Don't get me wrong: I'm not writing this as a Portlander who only walks, bicycles and takes mass transit. I own a car, and when I'm driving on Interstate 5 or any major highway, I'm hoping for as many lanes as possible, and praying there won't be a traffic slowdown. I see highways and their corresponding bridges as a vital component of the metropolitan infrastructure, something that ideally can pay for itself in greater ease of movement and, thus, economic activity. But even if one were to evaluate the Columbia River Crossing solely as a driver, it's still a bad idea. The project will cost so much that it will use up a lot of our state and federal transit funds. Yet because it's only replacing an existing bridge, save for a few extra lanes it won't give me much. The local bridge to Vancouver would give drivers in both cities easier access to the other side of the Columbia without having to get on a freeway. It would give us easier access to the waterfronts on both sides, and would save finite highway dollars for other places where it's needed, like for a third lane between Salem and Eugene on I-5 to the south, or to build a tunnel for I-5 drivers to replace the Marquam Bridge and related overpasses on Portland's east side. That, unlike the CRC, would dramatically transform the city for the better.
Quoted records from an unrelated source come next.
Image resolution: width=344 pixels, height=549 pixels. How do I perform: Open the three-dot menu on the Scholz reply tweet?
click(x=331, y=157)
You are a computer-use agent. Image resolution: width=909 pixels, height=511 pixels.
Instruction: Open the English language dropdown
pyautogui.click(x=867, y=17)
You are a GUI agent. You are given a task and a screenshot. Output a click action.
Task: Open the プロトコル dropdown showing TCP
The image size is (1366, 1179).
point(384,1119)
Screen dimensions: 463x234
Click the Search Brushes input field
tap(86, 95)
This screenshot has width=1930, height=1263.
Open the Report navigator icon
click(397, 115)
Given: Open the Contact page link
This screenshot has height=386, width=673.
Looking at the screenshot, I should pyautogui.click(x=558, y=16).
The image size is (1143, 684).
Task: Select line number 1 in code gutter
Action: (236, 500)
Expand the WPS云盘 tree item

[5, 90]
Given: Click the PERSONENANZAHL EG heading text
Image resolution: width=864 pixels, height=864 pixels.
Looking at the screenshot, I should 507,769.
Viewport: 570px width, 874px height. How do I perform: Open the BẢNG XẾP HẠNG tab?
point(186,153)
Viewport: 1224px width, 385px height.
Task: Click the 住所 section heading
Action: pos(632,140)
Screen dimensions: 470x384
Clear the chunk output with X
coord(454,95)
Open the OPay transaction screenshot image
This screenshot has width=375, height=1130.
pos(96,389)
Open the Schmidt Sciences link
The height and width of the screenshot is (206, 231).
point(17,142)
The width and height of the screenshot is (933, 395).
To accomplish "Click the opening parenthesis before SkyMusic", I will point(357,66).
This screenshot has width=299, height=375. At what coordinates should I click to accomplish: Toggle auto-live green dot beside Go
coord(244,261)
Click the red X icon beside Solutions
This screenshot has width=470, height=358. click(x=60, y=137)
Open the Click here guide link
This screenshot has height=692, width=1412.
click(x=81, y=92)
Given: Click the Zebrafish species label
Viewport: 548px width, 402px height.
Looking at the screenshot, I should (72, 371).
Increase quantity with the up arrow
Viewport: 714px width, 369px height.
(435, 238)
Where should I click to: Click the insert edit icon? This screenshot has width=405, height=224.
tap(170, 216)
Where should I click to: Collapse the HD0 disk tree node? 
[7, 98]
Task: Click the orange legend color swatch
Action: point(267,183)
On the Columbia Crossing, we're cashing in almost all our chips just to upgrade something we already have.
And that's not even getting into how ugly and banal the CRC design is from an aesthetic point of view.
Honestly, I believe it's likely too late to stop the Columbia River Crossing. Although the Oregon legislature has not yet voted on the project, the 14-2 recommendation by the joint panel indicates that Democrats and Republicans alike are guzzling the Kool-Aid. But theoretically there is still a chance to affect the legislature vote. It would require all of us to contact our state representatives and plea for them to come to their senses. If you're reading this, will you make the call or send the email? Right now we are our only hope.
In my 13 years writing about design and construction in Portland, I've long since gotten used to this city patting itself on the back for being different from other American cities: willing to eschew the domination of automobile-oriented planning, committing to promoting pedestrians and mass transit, choosing density over sprawl, and favoring common-sense transit projects over the tangled concrete spaghetti of Robert Moses-style freeways. (In all honesty, I do a lot of the civic back-patting.) But if we build the Columbia River Crossing, Portland should no longer be able to make such claims. The Columbia River Crossing puts us in the realm of Houston, Phoenix and Las Vegas, letting our metro area be driven by special interests hoping to pave our one-time paradise even when all the statistics and all the common sense shows a better alternative.
In a time of bitter partisanship, the Portland metro area has found a way for Democrats and Republicans to come together, but only in the shame of misleading and misspending on the biggest boondoggle of our time.